Generationship is a San Francisco-based early-stage venture fund founded by Rachel Chalmers and Michelle Yi, investing in technical female founders building software infrastructure for the AI platform shift. The fund's core thesis is that the venture market has systematically underpriced technical female founders in software infrastructure, not as a diversity statement, but as a pricing inefficiency thesis. The firm sources deals from deep inside developer infrastructure communities, where Chalmers has spent decades identifying early-stage talent before broader market recognition.
Generationship invests exclusively in technical female founders building software infrastructure at the intersection of AI and enterprise technology. Focus areas include AI infrastructure, developer tooling, data platforms, agentic systems, Kubernetes and cloud security, network and edge intelligence, and quantum and HPC workflow orchestration. The firm invests at the earliest stages, pre-seed and seed, where it believes the pricing inefficiency is greatest and the opportunity to shape a company is most meaningful.
Fund I closed at $2.7 million in June 2026, oversubscribed from its $2.5 million target and ahead of schedule. The fund has deployed into 13 portfolio companies, with one, Edera, already at a 4x markup following its Series A led by M12. LP composition has not been publicly disclosed. The firm describes Fund I as a prototype fund designed to validate the thesis before raising a larger institutional vehicle.
Leadership
Rachel Chalmers is co-GP and co-founder. Her background spans early-stage venture and corporate venture capital, including roles as Partner at Heavybit, President and Managing Director of Alchemist Accelerator, and Venture Partner at Merian Ventures. Her sourcing network is built around the developer infrastructure community, with early involvement in Honeycomb.io, Docker, Aviatrix, LaunchDarkly, and EngFlow,m representing $6 billion in market cap across past investments. Michelle Yi is co-GP and co-founder. She has 20 years of experience in AI and cloud computing, including a contribution to the original IBM Watson system that won Jeopardy.
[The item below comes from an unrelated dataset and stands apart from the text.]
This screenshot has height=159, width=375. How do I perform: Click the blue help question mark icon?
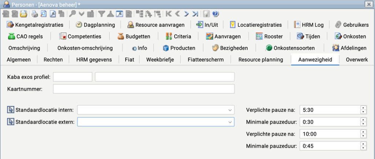click(216, 14)
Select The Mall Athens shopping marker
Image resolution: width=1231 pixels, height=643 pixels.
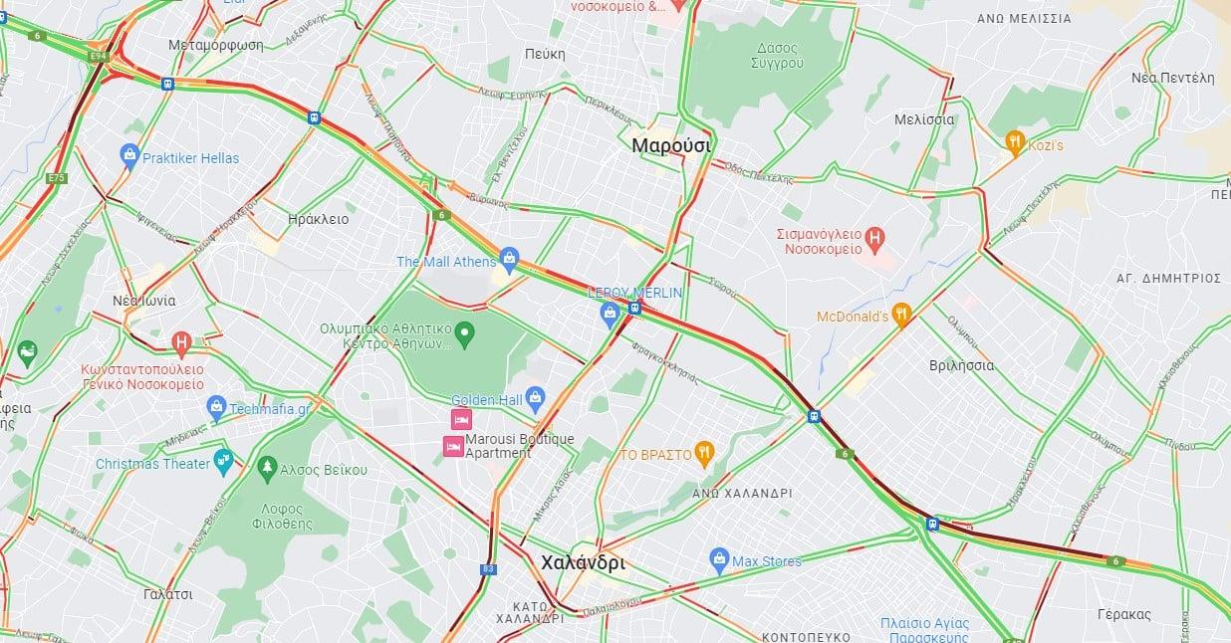click(x=510, y=259)
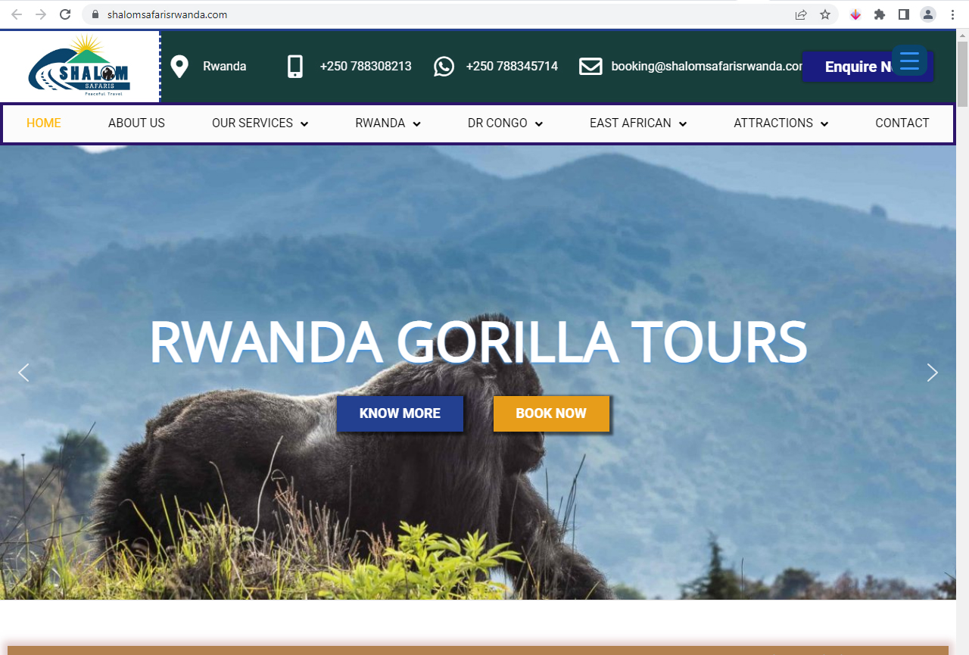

She has since led applied AI initiatives across enterprise and social impact contexts, including work with the American Cancer Society and the United Nations, and serves on the board of Women in Data.
Faculty
Generationship's Faculty program brings in operators and founders to support portfolio companies. Faculty members include Melody Meckfessel, former CEO of Observable HQ and former VP Engineering at Google, and others drawn from the developer infrastructure community.
Investment Strategy
Generationship leads at pre-seed and seed, writing initial checks into technical female founders before institutional consensus forms. The firm pairs capital with close operational involvement, described by portfolio founder Emily Long of Edera as close enough to contribute and useful enough to open doors, while giving founders room to build. Generationship also sponsors The Tech Bros, an all-female, all-technical accelerator run by Milette Gillow, now in its second year.